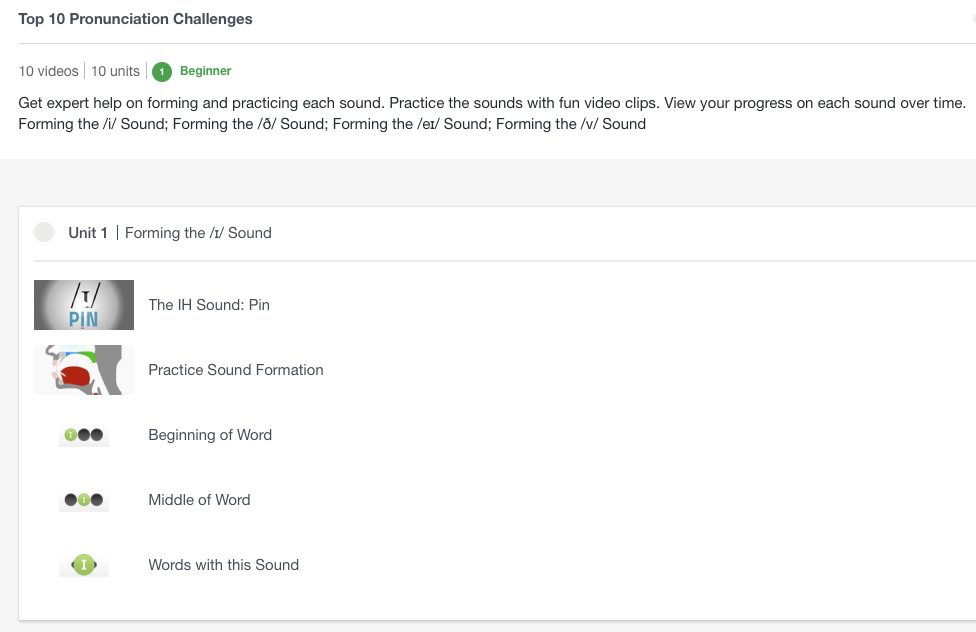This screenshot has height=632, width=976.
Task: Click Forming the /ɪ/ Sound unit title
Action: click(198, 233)
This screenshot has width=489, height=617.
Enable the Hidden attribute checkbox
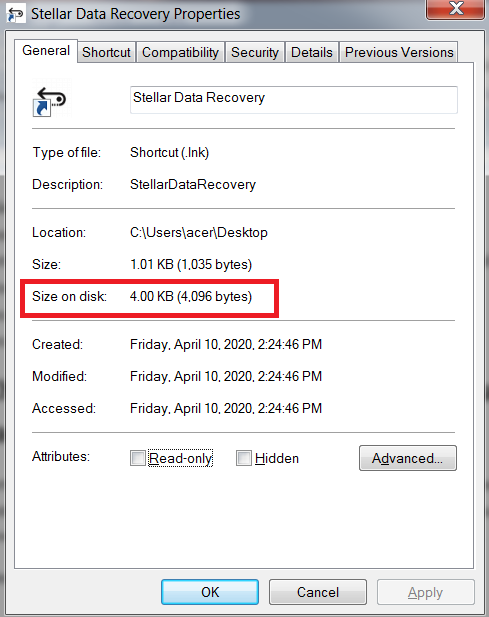[244, 458]
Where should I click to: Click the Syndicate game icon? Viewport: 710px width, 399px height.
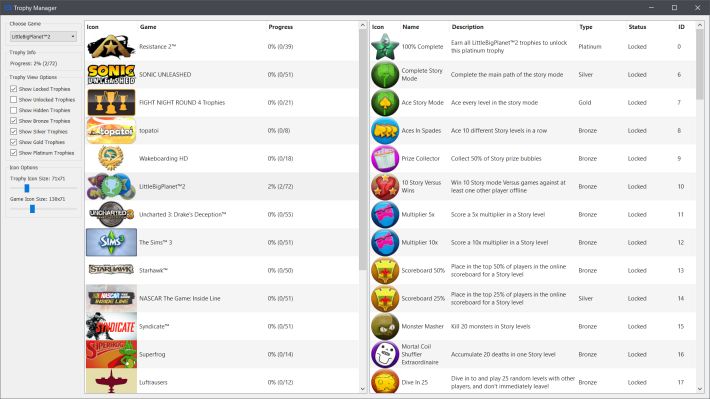pyautogui.click(x=111, y=326)
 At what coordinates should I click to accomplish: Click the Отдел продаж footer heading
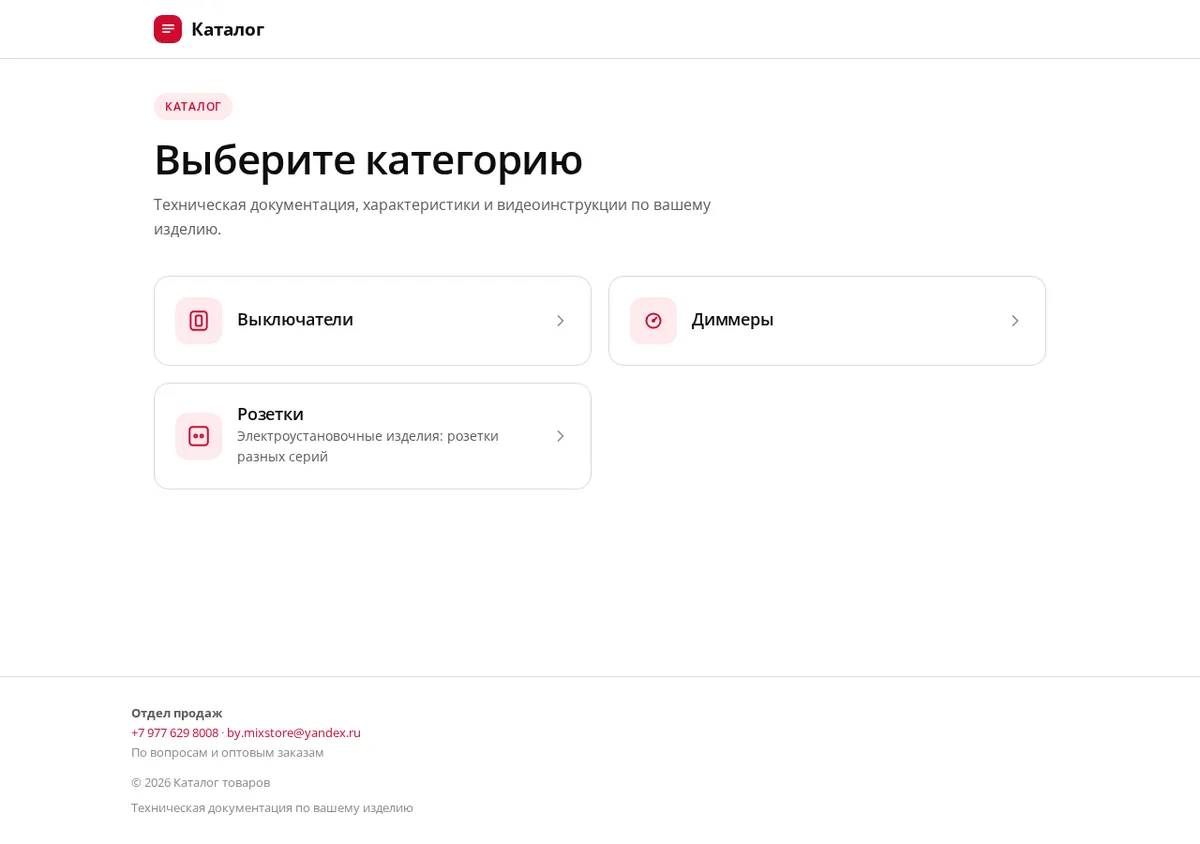pyautogui.click(x=177, y=713)
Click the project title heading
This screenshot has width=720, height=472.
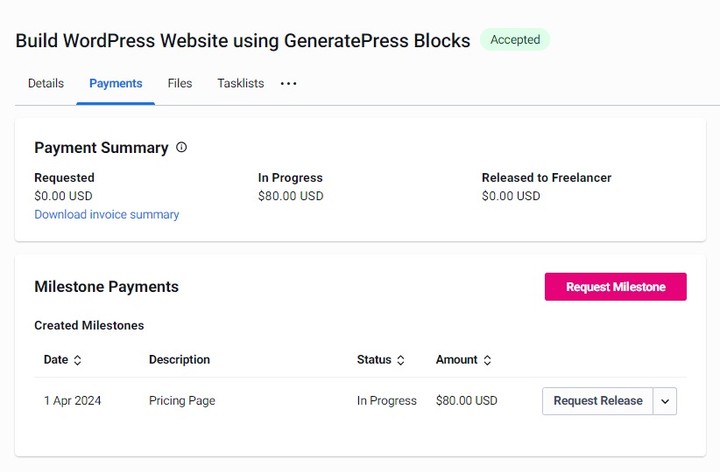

■ ■ ■

From the line that contains "At what coordinates" down to the last line of the entries above, copy every line exactly and leave out the pictures.

 At what coordinates should I click to accomplish: Click the Отдел продаж footer heading
pyautogui.click(x=177, y=713)
Click the project title heading
This screenshot has width=720, height=472.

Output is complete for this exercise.